CANCER SOCIETY VS. TOBACCO

By Kirk Winter

Tobacco is the number one cause of preventable disease and death in Canada and 45,000 people per year die of tobacco related illnesses.

The Canadian Cancer Society has made tobacco their “Public Enemy Number One” for the last three decades. While the number of deaths due to cancer caused by smoking have been noted, the numbers have remained stubbornly high.

As of 2017, tobacco still is responsible for 30 percent of all cancer deaths in Canada. Eighty-five percent of lung cancer deaths are tobacco related. In 2017, 28,600 individuals were diagnosed with lung cancer, and 21,100 died.

The number of tobacco related cancer deaths exceeds the total number of colorectal, breast and prostate cancer deaths combined.

Smoking has been directly linked to the following cancers developing: laryngeal, oral, stomach, pancreatic, kidney, bladder, ovarian, cervical, colorectal, pharyngeal, esophageal, nasal cavity, liver, acute myelogenous, leukemia, and ureter.

What clearly frustrates the Society is that despite changing attitudes towards smoking and a massive public health blitz aimed at first time smokers, young people continue to start to smoke. In 2015, a survey discovered that 10 percent of 15 to 19 year-olds became smokers. That number extrapolates to about 200,000 new smokers in Canada.

In 2016, the Society estimated that 17 percent of adult Canadians were smokers, almost 5.2 million people.

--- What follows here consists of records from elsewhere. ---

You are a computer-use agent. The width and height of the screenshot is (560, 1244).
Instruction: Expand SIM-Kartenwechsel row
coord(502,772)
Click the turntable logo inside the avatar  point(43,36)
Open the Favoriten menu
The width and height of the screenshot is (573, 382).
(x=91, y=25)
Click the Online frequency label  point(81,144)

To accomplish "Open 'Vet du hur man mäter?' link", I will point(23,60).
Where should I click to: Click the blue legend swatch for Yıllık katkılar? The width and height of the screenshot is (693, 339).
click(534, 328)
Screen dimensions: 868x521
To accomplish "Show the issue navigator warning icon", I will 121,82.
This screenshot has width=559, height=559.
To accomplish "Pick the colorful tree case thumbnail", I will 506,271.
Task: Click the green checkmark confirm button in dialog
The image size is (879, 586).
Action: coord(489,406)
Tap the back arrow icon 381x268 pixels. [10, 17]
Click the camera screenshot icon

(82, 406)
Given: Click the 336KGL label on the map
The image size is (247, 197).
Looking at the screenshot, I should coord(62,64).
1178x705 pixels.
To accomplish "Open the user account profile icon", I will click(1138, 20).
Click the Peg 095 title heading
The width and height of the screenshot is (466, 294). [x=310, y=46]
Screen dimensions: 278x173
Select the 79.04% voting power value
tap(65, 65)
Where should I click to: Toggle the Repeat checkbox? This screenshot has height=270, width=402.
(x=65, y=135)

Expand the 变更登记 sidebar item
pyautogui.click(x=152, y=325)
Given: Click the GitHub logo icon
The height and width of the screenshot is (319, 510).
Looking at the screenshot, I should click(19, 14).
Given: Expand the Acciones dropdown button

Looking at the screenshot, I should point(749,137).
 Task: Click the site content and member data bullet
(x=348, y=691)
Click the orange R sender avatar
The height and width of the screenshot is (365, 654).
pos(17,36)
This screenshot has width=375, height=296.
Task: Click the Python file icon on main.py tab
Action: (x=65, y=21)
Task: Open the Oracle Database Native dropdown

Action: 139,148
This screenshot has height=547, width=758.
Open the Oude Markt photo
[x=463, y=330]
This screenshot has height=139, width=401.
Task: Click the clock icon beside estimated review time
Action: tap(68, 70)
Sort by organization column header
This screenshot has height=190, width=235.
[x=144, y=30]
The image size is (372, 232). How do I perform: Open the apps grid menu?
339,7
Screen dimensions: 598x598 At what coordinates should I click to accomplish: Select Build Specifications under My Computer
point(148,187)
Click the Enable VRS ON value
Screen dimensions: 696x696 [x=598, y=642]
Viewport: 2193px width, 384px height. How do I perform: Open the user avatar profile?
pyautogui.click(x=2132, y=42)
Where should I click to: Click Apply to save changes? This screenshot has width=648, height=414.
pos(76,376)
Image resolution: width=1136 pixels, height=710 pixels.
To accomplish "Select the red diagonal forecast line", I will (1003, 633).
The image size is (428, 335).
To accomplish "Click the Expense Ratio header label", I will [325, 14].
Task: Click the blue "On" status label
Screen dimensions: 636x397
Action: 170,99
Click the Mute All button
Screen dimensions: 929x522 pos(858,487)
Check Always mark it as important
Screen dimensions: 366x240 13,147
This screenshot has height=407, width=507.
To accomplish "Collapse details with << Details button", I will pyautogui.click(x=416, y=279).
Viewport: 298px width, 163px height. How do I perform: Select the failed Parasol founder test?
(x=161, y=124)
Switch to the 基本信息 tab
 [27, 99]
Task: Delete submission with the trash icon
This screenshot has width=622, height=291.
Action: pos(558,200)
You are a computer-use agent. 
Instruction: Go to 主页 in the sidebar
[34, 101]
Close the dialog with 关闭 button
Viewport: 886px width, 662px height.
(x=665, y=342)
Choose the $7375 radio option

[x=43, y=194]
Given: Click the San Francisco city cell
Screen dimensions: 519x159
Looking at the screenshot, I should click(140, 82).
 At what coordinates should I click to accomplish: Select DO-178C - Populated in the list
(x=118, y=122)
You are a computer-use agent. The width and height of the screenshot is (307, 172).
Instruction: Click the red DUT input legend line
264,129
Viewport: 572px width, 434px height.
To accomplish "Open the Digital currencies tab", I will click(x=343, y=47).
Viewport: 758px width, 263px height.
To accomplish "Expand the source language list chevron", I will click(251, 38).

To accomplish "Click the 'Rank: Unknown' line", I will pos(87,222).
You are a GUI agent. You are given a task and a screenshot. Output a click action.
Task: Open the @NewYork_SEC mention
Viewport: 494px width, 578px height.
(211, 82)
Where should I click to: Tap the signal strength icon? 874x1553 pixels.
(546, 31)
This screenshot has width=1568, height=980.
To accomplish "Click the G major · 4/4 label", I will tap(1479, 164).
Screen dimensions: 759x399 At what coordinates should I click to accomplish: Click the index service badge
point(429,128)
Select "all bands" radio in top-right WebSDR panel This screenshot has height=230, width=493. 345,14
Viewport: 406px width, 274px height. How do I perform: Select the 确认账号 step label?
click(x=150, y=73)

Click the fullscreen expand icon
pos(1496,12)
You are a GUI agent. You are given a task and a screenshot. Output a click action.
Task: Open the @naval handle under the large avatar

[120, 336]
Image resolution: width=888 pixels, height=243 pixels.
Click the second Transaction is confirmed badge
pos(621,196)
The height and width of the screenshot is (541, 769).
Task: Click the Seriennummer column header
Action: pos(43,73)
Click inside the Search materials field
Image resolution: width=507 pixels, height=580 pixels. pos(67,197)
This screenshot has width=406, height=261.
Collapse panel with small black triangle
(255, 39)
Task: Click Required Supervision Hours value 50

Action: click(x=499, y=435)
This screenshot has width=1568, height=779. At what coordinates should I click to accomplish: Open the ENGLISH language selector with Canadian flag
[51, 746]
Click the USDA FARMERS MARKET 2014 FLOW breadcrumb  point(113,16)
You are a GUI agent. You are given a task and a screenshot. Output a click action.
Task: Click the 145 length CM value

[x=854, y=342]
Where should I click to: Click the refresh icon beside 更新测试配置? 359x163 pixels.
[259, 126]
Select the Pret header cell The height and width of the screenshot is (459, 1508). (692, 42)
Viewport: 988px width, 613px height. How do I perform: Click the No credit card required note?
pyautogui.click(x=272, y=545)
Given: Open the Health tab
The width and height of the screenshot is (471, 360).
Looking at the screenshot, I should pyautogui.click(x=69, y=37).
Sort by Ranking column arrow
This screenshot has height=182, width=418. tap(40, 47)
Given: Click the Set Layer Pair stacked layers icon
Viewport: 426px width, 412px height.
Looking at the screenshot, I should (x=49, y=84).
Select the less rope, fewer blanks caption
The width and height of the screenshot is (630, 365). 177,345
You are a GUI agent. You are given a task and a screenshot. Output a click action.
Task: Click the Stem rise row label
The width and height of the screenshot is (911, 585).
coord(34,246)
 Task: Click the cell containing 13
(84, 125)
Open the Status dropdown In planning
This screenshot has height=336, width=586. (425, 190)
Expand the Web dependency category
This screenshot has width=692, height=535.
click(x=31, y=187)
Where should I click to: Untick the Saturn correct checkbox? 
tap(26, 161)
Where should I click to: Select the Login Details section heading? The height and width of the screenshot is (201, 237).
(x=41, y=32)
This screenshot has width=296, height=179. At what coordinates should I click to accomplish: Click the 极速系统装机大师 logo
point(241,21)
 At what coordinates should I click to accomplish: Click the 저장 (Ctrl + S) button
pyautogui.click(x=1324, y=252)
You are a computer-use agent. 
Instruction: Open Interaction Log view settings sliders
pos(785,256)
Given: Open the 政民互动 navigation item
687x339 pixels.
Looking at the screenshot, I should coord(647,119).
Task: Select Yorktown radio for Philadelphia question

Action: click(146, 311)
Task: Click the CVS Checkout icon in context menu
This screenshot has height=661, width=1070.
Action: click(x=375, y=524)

Many might suggest that those are good numbers considering where we were even 20 years ago, but the CCS does not agree. The CCS continues to challenge “Big Tobacco” particularly on the issue of how and where tobacco is sold. Tobacco packaging where currently 75 percent of the package contains public health warnings is courtesy of Society lobbying.

The Society wants to go one step further with packaging, forcing all tobacco companies to move to plain and standardized packaging. Australia, the U.K., Norway, Ireland, New Zealand and Hungary are already there.

The CCS is also pushing for an aggressive taxation policy to be used against “Big Tobacco” so that “the costs to the health care system of smoking are recovered from the tobacco industry.” The Society feels a good starting point would be an additional $60 million in taxes levied against the tobacco firms.

The CCS has done research that indicates that for every 10 percent price increase in tobacco, 40 percent of smokers give it up. The Federal government is facing increasing pressure from the Cancer Society to increase the price of tobacco significantly.

Finally, the CCS is lobbying Ottawa to pass legislation in three different areas that would help the Society in their fight against young people starting smoking.

  • An outright ban on all flavoured tobacco products as 50 percent of teen smokers favour these products over all others

  • Make universities and colleges 100 percent smoke free

  • Ensure that any film aimed at youth audiences is tobacco free, eliminating the product placement of tobacco products that is still surprisingly common

The Canadian Cancer Society’s ultimate dream is to eliminate the easily preventable cancers caused by the sun and cigarettes, which will allow them to then focus all of their attention on the more difficult to treat cancers like that of the pancreas or the brain.